> **Data for this task**
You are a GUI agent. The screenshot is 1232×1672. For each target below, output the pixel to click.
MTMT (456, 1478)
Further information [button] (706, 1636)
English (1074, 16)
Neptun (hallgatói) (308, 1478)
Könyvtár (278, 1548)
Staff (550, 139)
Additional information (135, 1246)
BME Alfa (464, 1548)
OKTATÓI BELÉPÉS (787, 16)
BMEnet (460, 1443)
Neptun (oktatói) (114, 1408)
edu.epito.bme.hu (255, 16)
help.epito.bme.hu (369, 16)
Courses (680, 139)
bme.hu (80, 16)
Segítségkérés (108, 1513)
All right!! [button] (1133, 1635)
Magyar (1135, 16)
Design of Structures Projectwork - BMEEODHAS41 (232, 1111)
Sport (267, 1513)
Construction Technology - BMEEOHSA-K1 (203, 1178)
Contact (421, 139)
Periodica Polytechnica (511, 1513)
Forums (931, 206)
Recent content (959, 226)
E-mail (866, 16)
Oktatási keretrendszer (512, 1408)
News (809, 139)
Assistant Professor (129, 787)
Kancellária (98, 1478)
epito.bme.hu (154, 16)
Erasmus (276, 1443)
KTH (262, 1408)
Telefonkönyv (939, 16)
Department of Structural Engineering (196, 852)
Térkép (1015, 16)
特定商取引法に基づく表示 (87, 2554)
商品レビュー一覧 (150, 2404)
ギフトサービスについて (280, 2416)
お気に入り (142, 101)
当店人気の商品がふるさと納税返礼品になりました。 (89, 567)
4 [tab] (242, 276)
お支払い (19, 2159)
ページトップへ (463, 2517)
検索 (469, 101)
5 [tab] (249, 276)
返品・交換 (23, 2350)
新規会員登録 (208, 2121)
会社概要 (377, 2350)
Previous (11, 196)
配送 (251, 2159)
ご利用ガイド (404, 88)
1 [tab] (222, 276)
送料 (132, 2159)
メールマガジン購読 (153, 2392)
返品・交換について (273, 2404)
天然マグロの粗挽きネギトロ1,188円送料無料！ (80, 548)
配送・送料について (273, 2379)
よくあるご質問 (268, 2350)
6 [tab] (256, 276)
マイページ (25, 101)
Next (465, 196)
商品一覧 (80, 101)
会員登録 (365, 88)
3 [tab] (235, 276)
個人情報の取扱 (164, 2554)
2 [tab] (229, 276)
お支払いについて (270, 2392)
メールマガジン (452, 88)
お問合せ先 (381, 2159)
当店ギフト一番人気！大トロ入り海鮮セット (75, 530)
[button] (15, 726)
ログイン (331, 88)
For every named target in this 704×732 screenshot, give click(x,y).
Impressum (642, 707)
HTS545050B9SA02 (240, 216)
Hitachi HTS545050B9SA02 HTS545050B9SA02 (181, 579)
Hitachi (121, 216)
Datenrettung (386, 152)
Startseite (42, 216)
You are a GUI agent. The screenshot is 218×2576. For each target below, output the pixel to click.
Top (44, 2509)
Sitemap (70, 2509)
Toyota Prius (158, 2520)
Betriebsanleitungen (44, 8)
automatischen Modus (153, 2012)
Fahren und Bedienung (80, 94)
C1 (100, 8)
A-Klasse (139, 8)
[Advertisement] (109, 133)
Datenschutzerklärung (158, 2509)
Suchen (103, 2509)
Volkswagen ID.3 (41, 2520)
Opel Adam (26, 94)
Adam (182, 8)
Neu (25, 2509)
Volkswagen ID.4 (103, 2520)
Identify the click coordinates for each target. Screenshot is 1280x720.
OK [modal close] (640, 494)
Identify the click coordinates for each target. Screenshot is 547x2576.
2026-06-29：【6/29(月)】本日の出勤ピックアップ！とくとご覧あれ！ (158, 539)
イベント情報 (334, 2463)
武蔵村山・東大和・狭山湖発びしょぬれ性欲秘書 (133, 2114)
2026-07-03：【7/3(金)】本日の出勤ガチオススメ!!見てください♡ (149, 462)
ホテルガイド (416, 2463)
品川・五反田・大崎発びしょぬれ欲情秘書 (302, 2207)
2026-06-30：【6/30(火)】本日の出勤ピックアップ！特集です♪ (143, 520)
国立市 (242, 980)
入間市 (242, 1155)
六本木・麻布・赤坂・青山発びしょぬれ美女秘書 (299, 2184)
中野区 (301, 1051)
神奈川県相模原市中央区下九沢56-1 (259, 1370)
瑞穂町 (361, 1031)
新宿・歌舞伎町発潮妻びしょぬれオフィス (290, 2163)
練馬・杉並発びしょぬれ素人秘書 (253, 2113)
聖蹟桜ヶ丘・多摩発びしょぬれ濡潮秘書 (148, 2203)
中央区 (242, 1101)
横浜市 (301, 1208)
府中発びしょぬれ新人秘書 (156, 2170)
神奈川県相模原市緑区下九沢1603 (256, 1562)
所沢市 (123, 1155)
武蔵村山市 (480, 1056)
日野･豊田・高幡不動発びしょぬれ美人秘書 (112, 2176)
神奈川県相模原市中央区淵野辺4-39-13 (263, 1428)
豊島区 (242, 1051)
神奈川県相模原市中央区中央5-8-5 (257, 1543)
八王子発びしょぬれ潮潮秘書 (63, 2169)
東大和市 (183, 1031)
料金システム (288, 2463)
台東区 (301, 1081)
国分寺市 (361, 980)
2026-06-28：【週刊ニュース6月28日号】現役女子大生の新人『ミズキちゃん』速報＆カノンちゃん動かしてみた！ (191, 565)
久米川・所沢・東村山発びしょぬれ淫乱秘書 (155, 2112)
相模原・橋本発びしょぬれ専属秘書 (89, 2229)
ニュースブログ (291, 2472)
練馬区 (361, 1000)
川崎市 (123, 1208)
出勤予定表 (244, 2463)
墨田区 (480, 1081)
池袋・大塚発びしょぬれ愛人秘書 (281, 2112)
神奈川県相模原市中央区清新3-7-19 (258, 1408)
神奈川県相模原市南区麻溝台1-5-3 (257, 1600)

> **Set problem**
Copy out every line of the listing above with each character unchanged, keeping the original order and leaving nothing out.

> **Result of the task**
You are a GUI agent. The screenshot is 1232×1672. For each target below, output the pixel to click.
MTMT (456, 1478)
Further information [button] (706, 1636)
English (1074, 16)
Neptun (hallgatói) (308, 1478)
Könyvtár (278, 1548)
Staff (550, 139)
Additional information (135, 1246)
BME Alfa (464, 1548)
OKTATÓI BELÉPÉS (787, 16)
BMEnet (460, 1443)
Neptun (oktatói) (114, 1408)
edu.epito.bme.hu (255, 16)
help.epito.bme.hu (369, 16)
Courses (680, 139)
bme.hu (80, 16)
Segítségkérés (108, 1513)
All right!! [button] (1133, 1635)
Magyar (1135, 16)
Design of Structures Projectwork - BMEEODHAS41 (232, 1111)
Sport (267, 1513)
Construction Technology - BMEEOHSA-K1 (203, 1178)
Contact (421, 139)
Periodica Polytechnica (511, 1513)
Forums (931, 206)
Recent content (959, 226)
E-mail (866, 16)
Oktatási keretrendszer (512, 1408)
News (809, 139)
Assistant Professor (129, 787)
Kancellária (98, 1478)
epito.bme.hu (154, 16)
Erasmus (276, 1443)
KTH (262, 1408)
Telefonkönyv (939, 16)
Department of Structural Engineering (196, 852)
Térkép (1015, 16)
特定商取引法に基づく表示 (87, 2554)
商品レビュー一覧 (150, 2404)
ギフトサービスについて (280, 2416)
お気に入り (142, 101)
当店人気の商品がふるさと納税返礼品になりました。 (89, 567)
4 [tab] (242, 276)
お支払い (19, 2159)
ページトップへ (463, 2517)
検索 (469, 101)
5 [tab] (249, 276)
返品・交換 (23, 2350)
新規会員登録 (208, 2121)
会社概要 (377, 2350)
Previous (11, 196)
配送 (251, 2159)
ご利用ガイド (404, 88)
1 [tab] (222, 276)
送料 (132, 2159)
メールマガジン購読 (153, 2392)
返品・交換について (273, 2404)
天然マグロの粗挽きネギトロ1,188円送料無料！ (80, 548)
配送・送料について (273, 2379)
よくあるご質問 (268, 2350)
6 [tab] (256, 276)
マイページ (25, 101)
Next (465, 196)
商品一覧 (80, 101)
会員登録 (365, 88)
3 [tab] (235, 276)
個人情報の取扱 (164, 2554)
2 [tab] (229, 276)
お支払いについて (270, 2392)
メールマガジン (452, 88)
お問合せ先 (381, 2159)
当店ギフト一番人気！大トロ入り海鮮セット (75, 530)
[button] (15, 726)
ログイン (331, 88)
For every named target in this 704×732 screenshot, give click(x,y).
Impressum (642, 707)
HTS545050B9SA02 (240, 216)
Hitachi HTS545050B9SA02 HTS545050B9SA02 (181, 579)
Hitachi (121, 216)
Datenrettung (386, 152)
Startseite (42, 216)
You are a GUI agent. The screenshot is 218×2576. For each target below, output the pixel to click.
Top (44, 2509)
Sitemap (70, 2509)
Toyota Prius (158, 2520)
Betriebsanleitungen (44, 8)
automatischen Modus (153, 2012)
Fahren und Bedienung (80, 94)
C1 (100, 8)
A-Klasse (139, 8)
[Advertisement] (109, 133)
Datenschutzerklärung (158, 2509)
Suchen (103, 2509)
Volkswagen ID.3 (41, 2520)
Opel Adam (26, 94)
Adam (182, 8)
Neu (25, 2509)
Volkswagen ID.4 (103, 2520)
Identify the click coordinates for each target. Screenshot is 1280x720.
OK [modal close] (640, 494)
Identify the click coordinates for each target. Screenshot is 547x2576.
2026-06-29：【6/29(月)】本日の出勤ピックアップ！とくとご覧あれ！ (158, 539)
イベント情報 (334, 2463)
武蔵村山・東大和・狭山湖発びしょぬれ性欲秘書 (133, 2114)
2026-07-03：【7/3(金)】本日の出勤ガチオススメ!!見てください♡ (149, 462)
ホテルガイド (416, 2463)
品川・五反田・大崎発びしょぬれ欲情秘書 (302, 2207)
2026-06-30：【6/30(火)】本日の出勤ピックアップ！特集です♪ (143, 520)
国立市 (242, 980)
入間市 (242, 1155)
六本木・麻布・赤坂・青山発びしょぬれ美女秘書 (299, 2184)
中野区 (301, 1051)
神奈川県相模原市中央区下九沢56-1 (259, 1370)
瑞穂町 (361, 1031)
新宿・歌舞伎町発潮妻びしょぬれオフィス (290, 2163)
練馬・杉並発びしょぬれ素人秘書 (253, 2113)
聖蹟桜ヶ丘・多摩発びしょぬれ濡潮秘書 (148, 2203)
中央区 (242, 1101)
横浜市 (301, 1208)
府中発びしょぬれ新人秘書 (156, 2170)
神奈川県相模原市緑区下九沢1603 (256, 1562)
所沢市 (123, 1155)
武蔵村山市 (480, 1056)
日野･豊田・高幡不動発びしょぬれ美人秘書 (112, 2176)
神奈川県相模原市中央区淵野辺4-39-13 (263, 1428)
豊島区 (242, 1051)
神奈川県相模原市中央区中央5-8-5 (257, 1543)
八王子発びしょぬれ潮潮秘書 (63, 2169)
東大和市 (183, 1031)
料金システム (288, 2463)
台東区 (301, 1081)
国分寺市 (361, 980)
2026-06-28：【週刊ニュース6月28日号】現役女子大生の新人『ミズキちゃん』速報＆カノンちゃん動かしてみた！ (191, 565)
久米川・所沢・東村山発びしょぬれ淫乱秘書 (155, 2112)
相模原・橋本発びしょぬれ専属秘書 (89, 2229)
ニュースブログ (291, 2472)
練馬区 (361, 1000)
川崎市 (123, 1208)
出勤予定表 (244, 2463)
墨田区 (480, 1081)
池袋・大塚発びしょぬれ愛人秘書 (281, 2112)
神奈川県相模原市中央区清新3-7-19 (258, 1408)
神奈川県相模原市南区麻溝台1-5-3 (257, 1600)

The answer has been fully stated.